■ Aufgabenstellung
Beantworte diese Fragen zum Übungstext:
1. Was gelang trotz Recherche im Freundes- und Bekanntenkreis nicht?
2. Was gibt es von diversen Herstellern nun außer leicht bekleideten Frauen?
3. Unabhängig wovon lassen sich an halbnackten Männern keine erotischen Wirkungen feststellen?

■ Übungstext

------

Nun war es nahezu obligatorisch, jeden Betrachter und jede Betrachterin zu nennen – mit einem generischen Maskulinum könnte sich eine Frau vor den Kopf gestoßen fühlen. Trotz Recherche in meinem persönlichen Umfeld gelang es mir nicht, im Freundes- und Bekanntenkreis eine Frau ausfindig zu machen, die tatsächlich große Probleme mit dem generischen Maskulinum hegt; jahrelang funktionierte das auch ohne Doppelnennung, die Mehraufwand für Leser und Autor bedeutet. Glücklicherweise ist die Lösung für ein nicht näher genanntes Problem da: es gibt von diversen Herstellern nun nicht nur leicht bekleidete Frauen, sondern ebenso in wenig Stoff gehüllte Männer auf Hochglanzpapier für die Wand. Eine Entwicklung, die ich nicht ablehnen möchte, sie aber dennoch nicht als großartigen Schritt bezeichnen würde – ich kann an halbnackten Männern einfach keine erotischen Wirkungen feststellen, unabhängig von Tageszeit, Blutalkoholpegel und Bekanntheitsgrad der maskulinen Gestalt vor dem Objektiv. Sollte sich dafür aber ein Absatz finden, dann ist das für den Verkäufer großartig.

------

Gespeicherte Dateneinträge

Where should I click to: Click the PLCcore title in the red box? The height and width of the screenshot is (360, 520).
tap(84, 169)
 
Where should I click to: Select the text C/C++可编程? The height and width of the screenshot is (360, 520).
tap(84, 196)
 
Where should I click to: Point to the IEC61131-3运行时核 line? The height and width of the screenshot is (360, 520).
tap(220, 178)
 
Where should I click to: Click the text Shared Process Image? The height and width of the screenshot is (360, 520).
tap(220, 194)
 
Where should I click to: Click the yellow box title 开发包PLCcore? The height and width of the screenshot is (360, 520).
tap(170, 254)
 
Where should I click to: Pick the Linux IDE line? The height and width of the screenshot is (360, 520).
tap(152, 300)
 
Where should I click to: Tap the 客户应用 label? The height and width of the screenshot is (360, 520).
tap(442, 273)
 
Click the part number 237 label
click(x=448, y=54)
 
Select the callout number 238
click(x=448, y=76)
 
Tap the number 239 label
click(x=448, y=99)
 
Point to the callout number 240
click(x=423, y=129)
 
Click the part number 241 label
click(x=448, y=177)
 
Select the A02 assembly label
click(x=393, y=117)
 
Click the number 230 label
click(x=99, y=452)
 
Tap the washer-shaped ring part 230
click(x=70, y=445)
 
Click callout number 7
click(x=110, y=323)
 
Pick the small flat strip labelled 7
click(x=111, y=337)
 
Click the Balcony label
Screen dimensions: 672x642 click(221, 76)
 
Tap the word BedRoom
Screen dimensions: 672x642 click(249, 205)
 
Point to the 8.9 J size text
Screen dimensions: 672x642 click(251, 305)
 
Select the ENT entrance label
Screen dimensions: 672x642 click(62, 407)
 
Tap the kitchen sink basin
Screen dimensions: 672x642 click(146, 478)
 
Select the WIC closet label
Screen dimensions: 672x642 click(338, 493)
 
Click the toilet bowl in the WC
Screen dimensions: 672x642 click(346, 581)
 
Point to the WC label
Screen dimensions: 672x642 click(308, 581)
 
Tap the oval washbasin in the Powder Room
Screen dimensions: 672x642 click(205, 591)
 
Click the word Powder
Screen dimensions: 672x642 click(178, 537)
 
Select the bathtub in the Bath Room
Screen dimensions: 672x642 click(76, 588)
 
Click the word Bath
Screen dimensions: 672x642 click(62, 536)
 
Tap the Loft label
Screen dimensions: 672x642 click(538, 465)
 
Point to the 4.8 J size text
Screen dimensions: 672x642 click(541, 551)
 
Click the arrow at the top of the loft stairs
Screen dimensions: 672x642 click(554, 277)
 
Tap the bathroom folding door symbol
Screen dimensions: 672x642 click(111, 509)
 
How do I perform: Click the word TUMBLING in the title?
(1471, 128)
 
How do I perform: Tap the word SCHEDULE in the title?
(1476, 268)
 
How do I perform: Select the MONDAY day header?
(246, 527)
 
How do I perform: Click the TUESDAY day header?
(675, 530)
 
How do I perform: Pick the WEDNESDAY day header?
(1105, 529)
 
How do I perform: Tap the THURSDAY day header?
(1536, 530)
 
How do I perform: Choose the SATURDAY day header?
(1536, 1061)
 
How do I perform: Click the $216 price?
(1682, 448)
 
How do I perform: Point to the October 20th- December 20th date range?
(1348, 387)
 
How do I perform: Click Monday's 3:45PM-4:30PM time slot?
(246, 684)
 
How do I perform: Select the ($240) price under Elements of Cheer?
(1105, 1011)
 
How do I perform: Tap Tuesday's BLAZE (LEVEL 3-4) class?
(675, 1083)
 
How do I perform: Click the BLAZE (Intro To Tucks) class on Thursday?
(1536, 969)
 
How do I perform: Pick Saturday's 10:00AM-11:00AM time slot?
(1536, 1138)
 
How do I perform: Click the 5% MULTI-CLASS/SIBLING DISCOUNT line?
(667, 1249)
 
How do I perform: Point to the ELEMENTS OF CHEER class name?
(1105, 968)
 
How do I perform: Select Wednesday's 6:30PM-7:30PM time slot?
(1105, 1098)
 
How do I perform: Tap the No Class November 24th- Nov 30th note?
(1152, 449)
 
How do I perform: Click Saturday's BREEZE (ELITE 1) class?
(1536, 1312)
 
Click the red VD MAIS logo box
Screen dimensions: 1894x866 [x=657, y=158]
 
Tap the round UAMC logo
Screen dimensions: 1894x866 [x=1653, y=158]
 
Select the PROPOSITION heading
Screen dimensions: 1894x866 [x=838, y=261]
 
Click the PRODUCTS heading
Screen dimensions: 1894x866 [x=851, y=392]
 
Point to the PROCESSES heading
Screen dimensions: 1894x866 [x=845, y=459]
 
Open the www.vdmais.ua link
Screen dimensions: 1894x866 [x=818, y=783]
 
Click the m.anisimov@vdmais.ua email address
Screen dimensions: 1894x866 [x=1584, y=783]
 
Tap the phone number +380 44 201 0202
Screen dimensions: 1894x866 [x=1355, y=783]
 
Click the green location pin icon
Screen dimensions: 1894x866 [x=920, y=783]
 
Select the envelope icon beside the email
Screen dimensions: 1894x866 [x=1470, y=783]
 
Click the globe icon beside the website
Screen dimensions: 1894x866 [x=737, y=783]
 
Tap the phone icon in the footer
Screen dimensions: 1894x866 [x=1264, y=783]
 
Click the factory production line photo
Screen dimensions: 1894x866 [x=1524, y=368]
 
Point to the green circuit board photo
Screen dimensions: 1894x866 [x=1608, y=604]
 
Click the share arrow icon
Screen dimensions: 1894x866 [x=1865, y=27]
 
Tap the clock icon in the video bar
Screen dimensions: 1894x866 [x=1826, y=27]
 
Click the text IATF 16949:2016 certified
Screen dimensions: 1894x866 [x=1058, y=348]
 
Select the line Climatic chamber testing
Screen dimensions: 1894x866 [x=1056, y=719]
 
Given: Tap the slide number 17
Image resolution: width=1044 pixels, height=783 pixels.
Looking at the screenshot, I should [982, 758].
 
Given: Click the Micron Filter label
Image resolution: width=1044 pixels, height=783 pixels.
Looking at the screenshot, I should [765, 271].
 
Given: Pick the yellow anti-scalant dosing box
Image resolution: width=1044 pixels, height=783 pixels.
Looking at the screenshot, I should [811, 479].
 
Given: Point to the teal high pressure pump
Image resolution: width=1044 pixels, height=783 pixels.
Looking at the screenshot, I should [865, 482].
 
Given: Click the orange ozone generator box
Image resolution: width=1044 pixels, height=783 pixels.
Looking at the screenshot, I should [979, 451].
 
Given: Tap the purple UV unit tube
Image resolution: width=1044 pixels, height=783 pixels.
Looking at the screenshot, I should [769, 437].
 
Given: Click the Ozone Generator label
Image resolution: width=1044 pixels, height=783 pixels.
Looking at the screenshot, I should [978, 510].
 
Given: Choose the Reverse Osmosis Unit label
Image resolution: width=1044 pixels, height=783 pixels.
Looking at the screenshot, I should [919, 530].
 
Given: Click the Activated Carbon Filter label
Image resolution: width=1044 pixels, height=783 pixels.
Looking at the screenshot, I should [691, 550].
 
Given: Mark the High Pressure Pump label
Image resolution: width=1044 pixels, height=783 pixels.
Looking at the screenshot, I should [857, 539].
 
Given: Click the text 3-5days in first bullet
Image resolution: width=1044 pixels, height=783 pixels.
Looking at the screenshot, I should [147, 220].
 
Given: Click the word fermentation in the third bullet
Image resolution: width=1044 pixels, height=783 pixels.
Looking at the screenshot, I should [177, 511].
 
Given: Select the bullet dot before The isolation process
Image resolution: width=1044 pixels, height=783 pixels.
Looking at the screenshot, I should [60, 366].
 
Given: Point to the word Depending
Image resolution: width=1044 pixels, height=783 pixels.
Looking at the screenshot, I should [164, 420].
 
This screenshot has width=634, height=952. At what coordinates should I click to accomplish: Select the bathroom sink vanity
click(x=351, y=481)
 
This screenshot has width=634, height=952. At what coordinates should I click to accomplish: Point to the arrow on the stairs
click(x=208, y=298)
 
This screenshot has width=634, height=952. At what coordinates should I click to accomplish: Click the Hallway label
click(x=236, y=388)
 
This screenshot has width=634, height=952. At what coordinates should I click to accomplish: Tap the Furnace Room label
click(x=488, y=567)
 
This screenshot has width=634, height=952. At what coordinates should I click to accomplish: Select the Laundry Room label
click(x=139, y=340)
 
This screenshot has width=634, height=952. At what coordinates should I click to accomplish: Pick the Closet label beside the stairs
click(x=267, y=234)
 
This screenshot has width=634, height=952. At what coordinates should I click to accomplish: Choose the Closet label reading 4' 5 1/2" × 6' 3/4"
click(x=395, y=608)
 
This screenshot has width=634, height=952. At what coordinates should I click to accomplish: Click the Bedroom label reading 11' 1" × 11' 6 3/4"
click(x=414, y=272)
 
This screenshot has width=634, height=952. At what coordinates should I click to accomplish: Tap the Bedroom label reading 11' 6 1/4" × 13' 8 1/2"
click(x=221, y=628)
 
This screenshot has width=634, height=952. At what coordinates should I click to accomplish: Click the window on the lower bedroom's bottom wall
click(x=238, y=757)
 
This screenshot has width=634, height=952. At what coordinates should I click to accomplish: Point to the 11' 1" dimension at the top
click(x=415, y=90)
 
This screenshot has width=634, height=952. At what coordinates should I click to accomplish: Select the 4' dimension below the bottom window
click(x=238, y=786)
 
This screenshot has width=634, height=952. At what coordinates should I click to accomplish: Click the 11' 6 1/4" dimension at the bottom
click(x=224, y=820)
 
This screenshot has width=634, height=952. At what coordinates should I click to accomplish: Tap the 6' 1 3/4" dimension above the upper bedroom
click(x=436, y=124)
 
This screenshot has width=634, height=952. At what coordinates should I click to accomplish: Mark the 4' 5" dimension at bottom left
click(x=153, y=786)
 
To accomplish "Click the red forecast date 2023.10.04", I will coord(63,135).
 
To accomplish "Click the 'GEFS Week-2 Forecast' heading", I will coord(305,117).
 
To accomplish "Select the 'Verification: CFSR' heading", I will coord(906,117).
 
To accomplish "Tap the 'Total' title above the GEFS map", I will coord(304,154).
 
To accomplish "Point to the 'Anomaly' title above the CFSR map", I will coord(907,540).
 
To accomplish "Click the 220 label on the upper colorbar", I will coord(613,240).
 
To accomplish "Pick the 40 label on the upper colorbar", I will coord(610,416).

------

■ Lösung
1. Eine Frau ausfindig zu machen, die tatsächlich große Probleme mit dem generischen Maskulinum hegt.
2. In wenig Stoff gehüllte Männer auf Hochglanzpapier für die Wand.
3. Unabhängig von Tageszeit, Blutalkoholpegel und Bekanntheitsgrad der maskulinen Gestalt vor dem Objektiv.